Ottenere un podere a mezzadria era quasi una fortuna, almeno
si aveva un tetto sulla testa. Se il podere era fertile, al reṡdóor (il capofamiglia) era in gamba e le braccia numerose si
poteva sperare di in una vita abbastanza decente.
In campagna avevano abitudini antiche e semplici, la vita si
svolgeva nella comunità di parenti e vicini e fra una moltitudine di bambini.
Di solito la solidarietà era quasi un comandamento. "È la medesima sorte
che ci fa buoni fratelli" scrisse uno dei pochi che ebbe la fortuna di
studiare e di emanciparsi da questa stato di cose.
***
1905 ca Viadana - Le donne della
Famiglia Besana
**
La famiglia patriarcale cominciò a disintegrarsi nelle nostre
zone con il boom economico e il benessere, dalla metà degli anni ’50 in poi.

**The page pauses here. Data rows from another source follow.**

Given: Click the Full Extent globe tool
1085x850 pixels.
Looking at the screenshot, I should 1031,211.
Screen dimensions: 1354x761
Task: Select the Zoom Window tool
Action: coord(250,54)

Si creavano sempre più possibilità di lavori diversi da
quelli in campagna e via via i figli e le nuore cominciarono ad avere attività
separate dalla grande famiglia. In particolare le nuore, non di rado trattate
al livello di quasi schiave e fattrici di figli, in lotta perenne con le altre
nuore di classe superiore, spinsero i mariti a scelte autonome e di libertà di
vita.
**
Un altro tema interessante riguarda il fatto che al tempo del
fascismo si si favorì l’incentivazione ad
avere figli e si premiarono le famiglie numerose.
Allo scopo fu istituita un’apposita associazione e le madri
con più di sette figli furono decorate con una speciale medaglia, il numero dei
nastrini sul fiocco rappresentava quello dei figli; se i figli erano più
di dieci il nastro andava portato a forma di "V".
La medaglia d'onore e il relativo attestato venivano
concesse, a spese dello Stato, alle madri di famiglie costituite da almeno
sette figli viventi, oppure caduti in guerra o per la causa nazionale,
riconosciute dal presidente di ogni sezione provinciale dell'Unione fascista
famiglie numerose, il quale rilasciava l'attestato.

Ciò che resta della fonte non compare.